The Business Solutions Series is a compilation of solutions to various business challenges that I have encountered throughout my professional journey.
Context & Problem
Customer service representatives answer calls from thousands of clients a day. The costumer success team wanted to understand how often different issues came up on those calls and what exactly was being said about those issues by the clients, and by the costumer service representatives who answered those calls.
The team needed an efficient and flexible tool to analyze thousands and thousands of recorded phone calls for different issues.
Objective
The objective of the project was to process recorded telephone calls to rapidly help identify different topics and issues throughout many conversations. This was needed to understand the prevalence of different issues, the nature of those issues, and how those issues were being handled.
Solution
To solve this problem we were able to leverage TensorFlow Hub, which is a free and public repository of pre-trained machine learning models. We were particularly interested in their natural language (text) models. They have several of them including some very interesting multilingual ones that can embed phrases from 16 or more different languages into the same embedding space (e.g. the same phrase in different languages ends up having very similar embeddings). These models are extremely easy to use, as you can just load them into Python and use them as a function that takes a phrase (string) as an input and outputs an embedding for that phrase. You can also make use of these models inside TensorFlow Serving if needed (to easily speed up and scale inference).

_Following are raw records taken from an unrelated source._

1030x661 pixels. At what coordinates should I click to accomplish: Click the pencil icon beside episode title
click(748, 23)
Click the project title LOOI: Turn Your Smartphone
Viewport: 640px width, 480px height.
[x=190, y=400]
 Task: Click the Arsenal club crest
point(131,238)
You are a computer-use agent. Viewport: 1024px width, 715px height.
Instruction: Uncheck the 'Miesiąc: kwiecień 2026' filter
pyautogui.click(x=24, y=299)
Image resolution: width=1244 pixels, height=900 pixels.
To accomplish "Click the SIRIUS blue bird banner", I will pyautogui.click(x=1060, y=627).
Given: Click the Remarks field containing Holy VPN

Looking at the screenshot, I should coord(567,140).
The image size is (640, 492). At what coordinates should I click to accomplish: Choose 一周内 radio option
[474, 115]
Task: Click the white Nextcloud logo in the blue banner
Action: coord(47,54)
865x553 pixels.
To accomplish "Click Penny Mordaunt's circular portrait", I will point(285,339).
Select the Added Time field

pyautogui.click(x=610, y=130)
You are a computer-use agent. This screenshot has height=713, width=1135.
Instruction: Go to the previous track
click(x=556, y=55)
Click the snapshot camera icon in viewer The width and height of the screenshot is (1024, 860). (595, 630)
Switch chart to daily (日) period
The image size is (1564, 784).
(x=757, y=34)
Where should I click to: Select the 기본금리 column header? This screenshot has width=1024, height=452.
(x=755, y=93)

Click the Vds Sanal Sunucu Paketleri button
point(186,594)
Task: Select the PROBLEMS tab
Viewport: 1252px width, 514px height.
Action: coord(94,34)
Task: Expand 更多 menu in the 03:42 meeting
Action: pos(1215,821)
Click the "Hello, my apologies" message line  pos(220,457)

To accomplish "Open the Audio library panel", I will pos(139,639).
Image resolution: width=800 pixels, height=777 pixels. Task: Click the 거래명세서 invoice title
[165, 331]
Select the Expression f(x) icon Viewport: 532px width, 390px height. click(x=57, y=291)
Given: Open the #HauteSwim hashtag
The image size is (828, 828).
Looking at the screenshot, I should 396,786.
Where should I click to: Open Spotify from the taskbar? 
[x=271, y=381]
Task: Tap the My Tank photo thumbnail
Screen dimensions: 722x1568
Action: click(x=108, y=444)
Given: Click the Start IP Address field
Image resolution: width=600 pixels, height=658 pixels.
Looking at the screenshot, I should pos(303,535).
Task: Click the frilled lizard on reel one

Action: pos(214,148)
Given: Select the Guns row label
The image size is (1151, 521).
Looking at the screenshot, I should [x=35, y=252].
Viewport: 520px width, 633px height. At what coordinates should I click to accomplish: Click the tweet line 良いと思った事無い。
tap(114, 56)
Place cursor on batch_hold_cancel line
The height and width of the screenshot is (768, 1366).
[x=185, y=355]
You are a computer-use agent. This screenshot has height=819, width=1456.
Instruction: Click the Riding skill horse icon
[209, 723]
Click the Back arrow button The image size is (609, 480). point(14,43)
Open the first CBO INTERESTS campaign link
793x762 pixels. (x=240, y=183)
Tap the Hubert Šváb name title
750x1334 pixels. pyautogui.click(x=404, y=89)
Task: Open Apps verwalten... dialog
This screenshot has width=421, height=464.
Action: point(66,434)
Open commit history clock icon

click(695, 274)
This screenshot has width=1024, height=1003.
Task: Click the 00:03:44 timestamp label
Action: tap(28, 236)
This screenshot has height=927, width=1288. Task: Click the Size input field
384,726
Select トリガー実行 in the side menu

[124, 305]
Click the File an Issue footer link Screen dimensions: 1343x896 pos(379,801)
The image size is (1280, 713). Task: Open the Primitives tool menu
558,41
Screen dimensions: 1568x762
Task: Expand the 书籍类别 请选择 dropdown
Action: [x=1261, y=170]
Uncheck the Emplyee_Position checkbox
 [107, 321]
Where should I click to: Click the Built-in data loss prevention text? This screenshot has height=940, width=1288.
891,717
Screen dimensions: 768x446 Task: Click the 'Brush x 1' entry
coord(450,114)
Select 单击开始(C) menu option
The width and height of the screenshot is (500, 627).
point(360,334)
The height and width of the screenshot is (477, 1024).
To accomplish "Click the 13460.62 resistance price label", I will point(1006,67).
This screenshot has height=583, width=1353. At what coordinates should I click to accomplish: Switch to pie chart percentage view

For our specific problem, we set up a managed Apache Beam job that would run a few times a day to process all new calls. This process called a managed cloud transcription service that returned separate strings every time the service detected a new speaker or a long pause on the audio files. Our job was to then take each of those strings and run them through the pre-trained language model of choice, which outputted an embedding for that phrase. Then, we saved the transcript string, the call identifier, the start time of the phrase, the duration of the phrase, and the embedding of the phrase into a data warehouse.
Lastly, we let users define topics and issues of interest (by writing a description of the topic in plain english) and we used the same pre-trained model to convert those descriptions into embeddings. Once we have the topic embeddings and the transcript embeddings, we can easily use a zero shot model (basically embedding cosine similarity) coded directly inside the data warehouse to find all the phrases in the transcripts that were semantically similar to a topic of interest, and show these to the end user for their analysis.
Impact
The company was able to easily understand the true scale of different issues, and find out what clients were saying about specific issues and how representatives were responding to them. This lead to better issue prioritization and robust solutions to these common issues, which then reduced substantially the number of calls the team was receiving and increased client satisfaction over time.